Communiqué de presse

Afghanistan. Les attaques des talibans contre des civils illustrent leur mépris pour la vie humaine

Le siège meurtrier d’un hôtel du centre de Kaboul le soir du 13 mai rappelle de manière cruelle le mépris des talibans pour la vie humaine, et a pour toile de fond la recrudescence inquiétante des attaques menées par ce groupe armé contre des civils à travers le pays, a déclaré Amnesty International jeudi 14 mai.

Selon des informations relayées par les médias, une quinzaine de civils, parmi lesquels des Afghans et des étrangers, ont été tués, et d’autres blessés lorsque des hommes armés ont fait irruption au Park Palace Hotel durant une réception en plein air qui se déroulait sur place mercredi 13 mai dans la soirée. Cet hôtel, situé près d’un hôpital et de locaux utilisés par des organes humanitaires, a par le passé logé des membres du personnel des Nations unies.

« Cette terrible attaque contre un hôtel connu du centre de Kaboul est un signe inquiétant que l’offensive de printemps des talibans ne faiblit pas, et représente pour les civils un risque accru d’être blessé ou tué », a déclaré Horia Mosadiq, spécialiste de l’Afghanistan à Amnesty International.

« On observe une multiplication préoccupante des attaques - dont celle-ci est la plus récente - menées par les talibans et d’autres groupes armés contre des "cibles vulnérables" à travers l’Afghanistan ces dernières semaines. Elles ont fait un grand nombre de victimes civiles. Certaines d’entre elles pourraient constituer des crimes contre l’humanité ou des crimes de guerre, et les autorités doivent veiller à ce que des enquêtes exhaustives soient menées et à ce que les personnes dont la responsabilité est engagée soient traduites en justice. »

D’après le Conseil de coordination des secours à l’Afghanistan, sept travailleurs humanitaires sont au nombre des personnes tuées lors de l’attaque de mercredi 13.

« Les informations selon lesquelles plusieurs travailleurs humanitaires font partie des personnes tuées sont particulièrement inquiétantes - les talibans prennent une nouvelle fois pour cible les personnes et organes qui s’engagent pour aider les Afghans ordinaires », a déclaré Horia Mosadiq.

La Mission d’assistance des Nations Unies en Afghanistan (MANUI) a également condamné une seconde attaque menée mercredi 13 mai contre le service des pèlerins et des dotations religieuses à Lashkargah, dans le Helmand, qui a fait trois morts. La MANUI a qualifié d’atrocités ces attaques délibérées contre des civils.

Au cours des quatre premiers mois de 2015, la MANUI a recensé le nombre record de 2 937 victimes civiles (974 morts et 1 963 blessés), une augmentation de 16 % par rapport à la même période en 2014. Cet organe a récemment affirmé que les talibans et d’autres groupes armés sont responsables de près de trois-quarts des homicides de civils en Afghanistan.

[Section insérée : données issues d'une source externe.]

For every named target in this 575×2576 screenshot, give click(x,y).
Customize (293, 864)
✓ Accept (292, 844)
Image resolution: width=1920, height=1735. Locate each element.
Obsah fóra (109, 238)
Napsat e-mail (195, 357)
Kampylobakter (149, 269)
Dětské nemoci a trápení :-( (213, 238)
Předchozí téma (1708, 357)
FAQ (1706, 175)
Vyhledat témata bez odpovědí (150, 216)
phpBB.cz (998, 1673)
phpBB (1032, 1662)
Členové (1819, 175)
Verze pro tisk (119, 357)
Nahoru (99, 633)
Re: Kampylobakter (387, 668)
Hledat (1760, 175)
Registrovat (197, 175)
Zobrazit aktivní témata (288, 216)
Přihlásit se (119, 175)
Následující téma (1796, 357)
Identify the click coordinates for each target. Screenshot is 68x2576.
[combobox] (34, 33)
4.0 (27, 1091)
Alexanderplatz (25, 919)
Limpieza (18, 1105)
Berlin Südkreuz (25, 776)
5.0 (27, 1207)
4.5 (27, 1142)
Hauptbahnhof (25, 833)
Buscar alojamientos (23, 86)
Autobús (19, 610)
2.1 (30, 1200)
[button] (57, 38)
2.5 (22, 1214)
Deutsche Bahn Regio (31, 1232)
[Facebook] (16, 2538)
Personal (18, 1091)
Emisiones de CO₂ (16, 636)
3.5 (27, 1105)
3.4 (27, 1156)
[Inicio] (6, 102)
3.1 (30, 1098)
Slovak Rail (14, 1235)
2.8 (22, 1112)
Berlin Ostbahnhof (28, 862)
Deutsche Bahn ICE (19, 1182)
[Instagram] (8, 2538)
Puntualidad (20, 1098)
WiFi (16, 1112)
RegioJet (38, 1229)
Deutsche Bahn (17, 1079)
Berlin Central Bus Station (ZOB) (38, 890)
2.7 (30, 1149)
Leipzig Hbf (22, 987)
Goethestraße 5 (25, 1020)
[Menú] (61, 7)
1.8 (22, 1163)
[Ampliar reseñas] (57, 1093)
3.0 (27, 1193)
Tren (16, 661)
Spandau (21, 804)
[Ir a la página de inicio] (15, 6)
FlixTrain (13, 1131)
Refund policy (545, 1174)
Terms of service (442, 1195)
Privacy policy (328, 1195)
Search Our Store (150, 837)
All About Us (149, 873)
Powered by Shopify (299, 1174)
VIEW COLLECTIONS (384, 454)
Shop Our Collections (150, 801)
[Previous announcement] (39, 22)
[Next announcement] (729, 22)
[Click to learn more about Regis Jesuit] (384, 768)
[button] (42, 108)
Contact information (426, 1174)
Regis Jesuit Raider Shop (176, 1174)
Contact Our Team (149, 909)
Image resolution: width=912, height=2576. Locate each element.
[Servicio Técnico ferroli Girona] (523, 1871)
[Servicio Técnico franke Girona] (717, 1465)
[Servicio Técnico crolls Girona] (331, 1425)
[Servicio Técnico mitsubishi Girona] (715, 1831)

« Offensive de printemps »

Tous les printemps, le nombre d’attaques menées par les talibans contre des cibles dites vulnérables - des endroits utilisés et fréquentés par des civils - augmente à travers le pays. Le 24 avril dernier, ils ont officiellement annoncé le début de leur offensive de printemps pour cette année.

Avant cette annonce, les talibans ont attaqué les services du procureur de Mazar-e-Sharif le 9 avril, tuant 10 personnes et en blessant 65 autres, des civils pour la plupart.

Le 4 mai, les talibans s’en sont pris à un bus transportant des civils en direction du bureau du procureur général à Kaboul, faisant un mort et 15 blessés.

Certaines informations font état d’attaques menées par les talibans contre des civils dans des zones rurales en Afghanistan. Ces exactions ne font jamais les gros titres de l’actualité et ne sont pour la plupart pas signalées.

« Les talibans ont parfaitement conscience des obligations qui sont les leurs aux termes du droit international humanitaire, mais ils n’y font référence que lorsque cela les arrange. Ils doivent immédiatement cesser de prendre pour cible et de tuer des civils, et respecter les lois de la guerre », a déclaré Horia Mosadiq.

Le gouvernement afghan a quant à lui le devoir de s’assurer que tous les civils et biens de caractère civil sont protégés.

« Le président Ashraf Ghani a récemment affirmé que le respect des droits fondamentaux constituerait une ligne rouge lors des négociations avec les talibans. Sa capacité à protéger les civils et à amener leurs agresseurs à rendre des comptes permettra de déterminer s’il a tenu cet engagement », a déclaré Horia Mosadiq.